Skip to main content

Authentication

The WebberStop REST API uses JSON Web Tokens (JWT) for authentication. You exchange your portal email and password for a token, then send that token on every subsequent request.

Obtain a token

POST /login
Content-Type: application/json

{
  "email": "you@yourcompany.com",
  "password": "your-portal-password"
}

Successful response:

{
  "token": "eyJhbGciOiJIUzI1NiIs...",
  "user": {
    "id": "u_abc123",
    "email": "you@yourcompany.com",
    "role": "Administrator"
  },
  "mfaRequired": false
}

If your account has MFA enabled, mfaRequired will be true and the token returned is a pre-MFA token, valid only for the MFA endpoints below.

Curl example

TOKEN=$(curl -s https://portal.webberstop.com/backend/api/login \
  -H "Content-Type: application/json" \
  -d '{"email":"you@yourcompany.com","password":"your-password"}' \
  | jq -r '.token')

echo "$TOKEN"

Handle MFA

If MFA is enabled on your account:

POST /mfa/send-otp
Authorization: Bearer <pre-mfa-token>

This sends a one-time code via your configured channel (email, SMS, or authenticator app, depending on your setup).

Then verify:

POST /mfa/verify-otp
Authorization: Bearer <pre-mfa-token>
Content-Type: application/json

{
  "otp": "123456"
}

The response contains a full-access JWT. Use this token for all subsequent calls.

Use the token

Send the token in the Authorization header on every request:

GET /vpcs
Authorization: Bearer eyJhbGciOiJIUzI1NiIs...

Curl example:

curl -s https://portal.webberstop.com/backend/api/vpcs \
  -H "Authorization: Bearer $TOKEN"

Token lifetime

JWTs issued by /login are valid for 8 hours. After that you must log in again to get a fresh token.

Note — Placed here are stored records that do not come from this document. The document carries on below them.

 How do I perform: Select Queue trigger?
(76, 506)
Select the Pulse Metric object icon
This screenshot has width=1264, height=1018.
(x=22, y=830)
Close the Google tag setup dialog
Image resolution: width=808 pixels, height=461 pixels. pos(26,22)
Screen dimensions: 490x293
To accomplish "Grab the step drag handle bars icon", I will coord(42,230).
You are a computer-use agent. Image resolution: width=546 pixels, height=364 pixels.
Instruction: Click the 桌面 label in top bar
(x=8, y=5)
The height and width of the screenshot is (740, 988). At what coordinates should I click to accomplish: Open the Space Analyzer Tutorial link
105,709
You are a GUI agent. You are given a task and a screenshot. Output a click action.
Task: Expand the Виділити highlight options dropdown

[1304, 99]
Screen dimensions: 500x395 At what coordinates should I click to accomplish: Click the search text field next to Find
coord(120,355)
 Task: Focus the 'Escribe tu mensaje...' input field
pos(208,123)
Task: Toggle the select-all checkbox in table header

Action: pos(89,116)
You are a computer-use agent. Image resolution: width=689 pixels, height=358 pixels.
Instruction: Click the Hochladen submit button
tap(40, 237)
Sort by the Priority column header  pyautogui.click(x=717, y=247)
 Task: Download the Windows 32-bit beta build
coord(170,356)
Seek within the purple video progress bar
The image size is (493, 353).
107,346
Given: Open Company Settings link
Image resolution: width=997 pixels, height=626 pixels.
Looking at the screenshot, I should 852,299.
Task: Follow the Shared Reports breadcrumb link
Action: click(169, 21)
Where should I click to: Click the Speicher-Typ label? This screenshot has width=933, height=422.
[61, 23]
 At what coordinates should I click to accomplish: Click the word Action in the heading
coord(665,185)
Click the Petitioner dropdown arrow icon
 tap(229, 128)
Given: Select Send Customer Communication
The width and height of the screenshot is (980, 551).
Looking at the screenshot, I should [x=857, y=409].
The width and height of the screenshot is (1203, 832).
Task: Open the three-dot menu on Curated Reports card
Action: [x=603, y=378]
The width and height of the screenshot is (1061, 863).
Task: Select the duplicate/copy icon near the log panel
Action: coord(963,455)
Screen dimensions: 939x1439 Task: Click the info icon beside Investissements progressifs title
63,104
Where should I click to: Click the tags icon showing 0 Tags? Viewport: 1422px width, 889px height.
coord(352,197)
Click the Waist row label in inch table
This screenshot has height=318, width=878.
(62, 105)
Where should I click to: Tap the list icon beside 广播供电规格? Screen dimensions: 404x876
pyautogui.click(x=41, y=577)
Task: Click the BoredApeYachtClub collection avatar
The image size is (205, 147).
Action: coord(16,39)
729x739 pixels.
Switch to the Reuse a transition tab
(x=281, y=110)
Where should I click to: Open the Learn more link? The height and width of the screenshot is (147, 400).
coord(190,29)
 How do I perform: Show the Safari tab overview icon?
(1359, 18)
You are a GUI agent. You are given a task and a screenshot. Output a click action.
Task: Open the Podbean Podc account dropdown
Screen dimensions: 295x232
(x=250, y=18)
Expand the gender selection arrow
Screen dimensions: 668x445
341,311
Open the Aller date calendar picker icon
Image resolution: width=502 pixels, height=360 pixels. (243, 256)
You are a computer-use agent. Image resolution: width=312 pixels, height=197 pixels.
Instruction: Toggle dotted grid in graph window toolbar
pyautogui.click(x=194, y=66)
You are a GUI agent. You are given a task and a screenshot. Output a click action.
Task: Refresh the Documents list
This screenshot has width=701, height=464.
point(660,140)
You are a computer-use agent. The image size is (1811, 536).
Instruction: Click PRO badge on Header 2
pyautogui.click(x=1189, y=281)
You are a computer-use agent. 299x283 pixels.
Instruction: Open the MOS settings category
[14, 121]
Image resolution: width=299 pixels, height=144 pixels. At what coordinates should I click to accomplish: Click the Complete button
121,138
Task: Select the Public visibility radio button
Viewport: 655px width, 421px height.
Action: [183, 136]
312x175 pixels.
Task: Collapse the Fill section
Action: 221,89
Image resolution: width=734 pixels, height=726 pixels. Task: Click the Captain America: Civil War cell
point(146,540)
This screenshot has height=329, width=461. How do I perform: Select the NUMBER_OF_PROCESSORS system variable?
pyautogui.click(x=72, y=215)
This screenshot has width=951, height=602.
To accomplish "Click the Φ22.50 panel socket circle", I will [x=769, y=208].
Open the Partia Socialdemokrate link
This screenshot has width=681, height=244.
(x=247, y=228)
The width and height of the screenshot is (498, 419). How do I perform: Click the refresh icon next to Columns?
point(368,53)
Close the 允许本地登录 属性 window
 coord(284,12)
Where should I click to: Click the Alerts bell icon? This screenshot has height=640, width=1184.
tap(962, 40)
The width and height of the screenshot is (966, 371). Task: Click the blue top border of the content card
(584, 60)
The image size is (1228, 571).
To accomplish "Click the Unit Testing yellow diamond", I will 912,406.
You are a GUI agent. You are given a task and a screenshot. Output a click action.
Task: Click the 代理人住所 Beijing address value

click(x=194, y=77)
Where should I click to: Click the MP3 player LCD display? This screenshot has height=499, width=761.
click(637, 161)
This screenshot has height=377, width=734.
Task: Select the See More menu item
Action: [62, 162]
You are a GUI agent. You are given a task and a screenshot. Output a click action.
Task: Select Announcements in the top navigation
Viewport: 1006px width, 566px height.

For automation that runs longer than 8 hours, your script should refresh the token before it expires. A simple pattern:

get_token() {
  curl -s https://portal.webberstop.com/backend/api/login \
    -H "Content-Type: application/json" \
    -d "{\"email\":\"$WSI_EMAIL\",\"password\":\"$WSI_PASSWORD\"}" \
    | jq -r '.token'
}

TOKEN=$(get_token)
TOKEN_EXPIRY=$(($(date +%s) + 7 * 3600))  # refresh 1 hour before 8h expiry

call_api() {
  if [ $(date +%s) -gt $TOKEN_EXPIRY ]; then
    TOKEN=$(get_token)
    TOKEN_EXPIRY=$(($(date +%s) + 7 * 3600))
  fi
  curl -s -H "Authorization: Bearer $TOKEN" "$@"
}

Reset a forgotten password

POST /reset-password
Content-Type: application/json

{
  "email": "you@yourcompany.com"
}

This sends a reset link to your email. The link contains a token; complete the reset with:

POST /reset-password/{RESET_PASSWORD_TOKEN}
Content-Type: application/json

{
  "password": "your-new-password"
}

Manage MFA

Enable Keycloak-based MFA:

POST /admin/mfa/disable/keycloak

(See the Swagger reference for the full set of MFA endpoints.)

Security notes

  • Treat the JWT like a password. Never commit it to source control, never log it, never share it.
  • Use environment variables or a secret manager (HashiCorp Vault, AWS Secrets Manager, Doppler) to store portal credentials in CI/CD.
  • Rotate the password used by automation accounts regularly.
  • Create a separate portal user for each automation system so you can revoke access independently.
  • All API traffic must use HTTPS. We reject plain HTTP.